● **Aim of the task**
Only the lines from the line containing "Placement (1141, 595)" to the end of the records, both included, belong in the answer, copied exactly.

● **Extracted entries**
[Start of section]
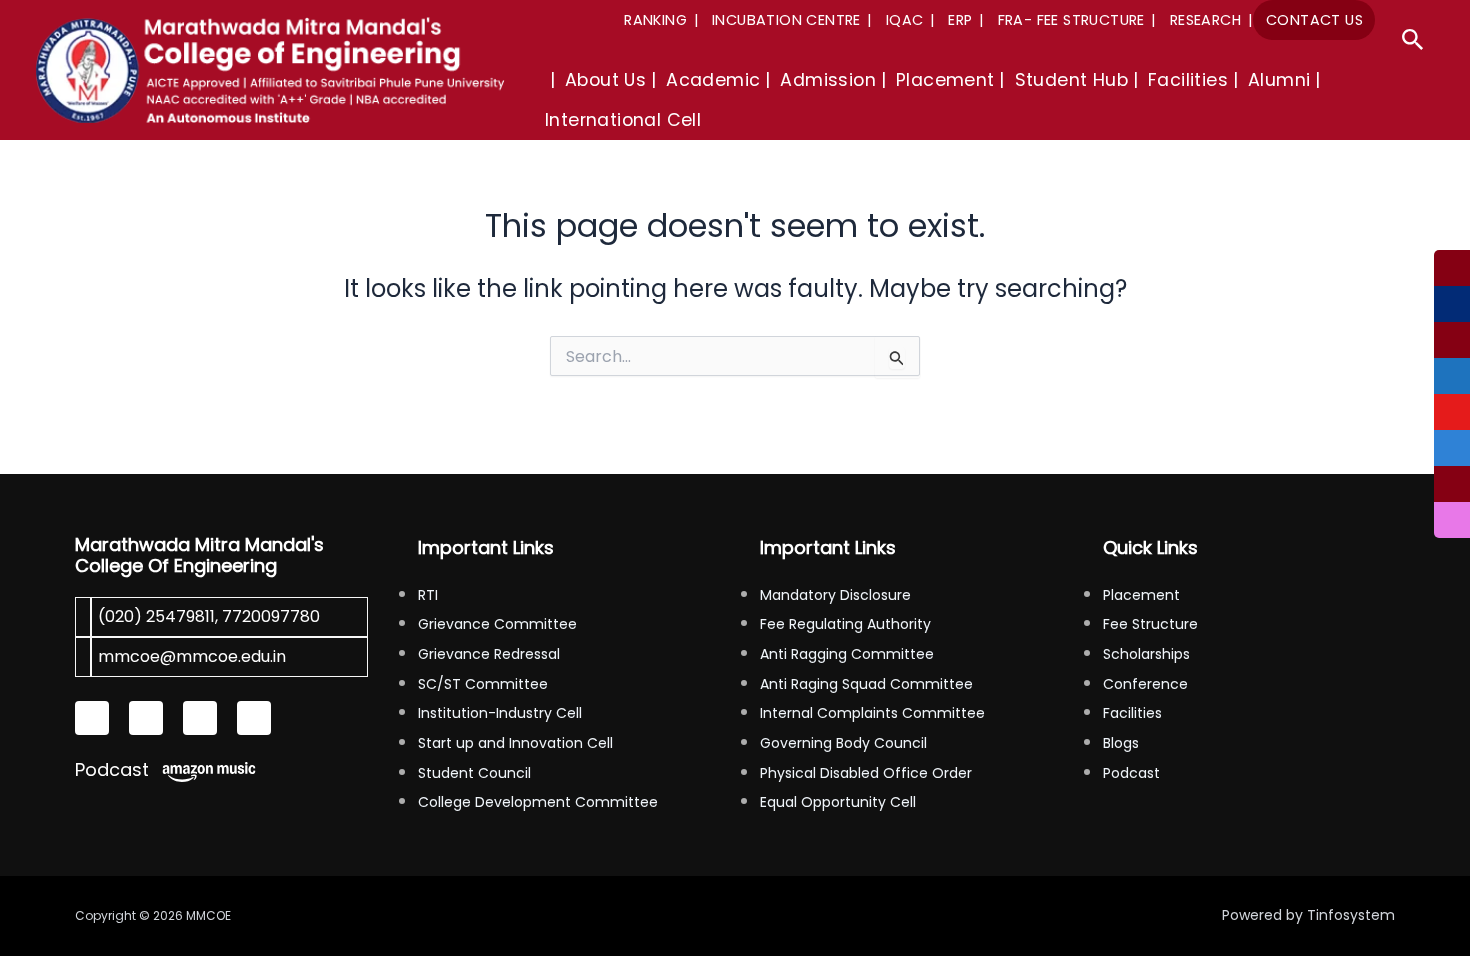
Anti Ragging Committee (847, 654)
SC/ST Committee (483, 684)
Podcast (112, 769)
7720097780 (271, 616)
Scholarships (1146, 654)
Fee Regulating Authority (845, 624)
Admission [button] (828, 80)
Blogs (1121, 743)
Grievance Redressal (489, 654)
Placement (1141, 595)
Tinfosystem (1351, 915)
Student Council (474, 773)
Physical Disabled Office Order (866, 773)
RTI (428, 595)
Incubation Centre (786, 20)
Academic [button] (713, 80)
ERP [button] (960, 20)
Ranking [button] (655, 20)
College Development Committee (538, 802)
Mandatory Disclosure (835, 595)
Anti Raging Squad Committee (866, 684)
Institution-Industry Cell (500, 713)
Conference (1145, 684)
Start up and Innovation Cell (515, 743)
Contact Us (1314, 20)
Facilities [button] (1188, 80)
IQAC (905, 20)
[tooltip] (1452, 268)
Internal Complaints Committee (872, 713)
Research (1205, 20)
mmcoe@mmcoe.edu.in (192, 656)
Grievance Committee (497, 624)
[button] (1413, 42)
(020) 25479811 (156, 616)
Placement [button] (945, 80)
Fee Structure (1150, 624)
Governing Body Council (843, 743)
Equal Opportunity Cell (838, 802)
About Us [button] (605, 80)
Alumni (1279, 80)
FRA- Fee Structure (1071, 20)
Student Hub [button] (1071, 80)
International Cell (623, 120)
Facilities (1132, 713)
[End of section]
● **Task answer**
Placement (1141, 595)
Tinfosystem (1351, 915)
Student Council (474, 773)
Physical Disabled Office Order (866, 773)
RTI (428, 595)
Incubation Centre (786, 20)
Academic [button] (713, 80)
ERP [button] (960, 20)
Ranking [button] (655, 20)
College Development Committee (538, 802)
Mandatory Disclosure (835, 595)
Anti Raging Squad Committee (866, 684)
Institution-Industry Cell (500, 713)
Conference (1145, 684)
Start up and Innovation Cell (515, 743)
Contact Us (1314, 20)
Facilities [button] (1188, 80)
IQAC (905, 20)
[tooltip] (1452, 268)
Internal Complaints Committee (872, 713)
Research (1205, 20)
mmcoe@mmcoe.edu.in (192, 656)
Grievance Committee (497, 624)
[button] (1413, 42)
(020) 25479811 (156, 616)
Placement [button] (945, 80)
Fee Structure (1150, 624)
Governing Body Council (843, 743)
Equal Opportunity Cell (838, 802)
About Us [button] (605, 80)
Alumni (1279, 80)
FRA- Fee Structure (1071, 20)
Student Hub [button] (1071, 80)
International Cell (623, 120)
Facilities (1132, 713)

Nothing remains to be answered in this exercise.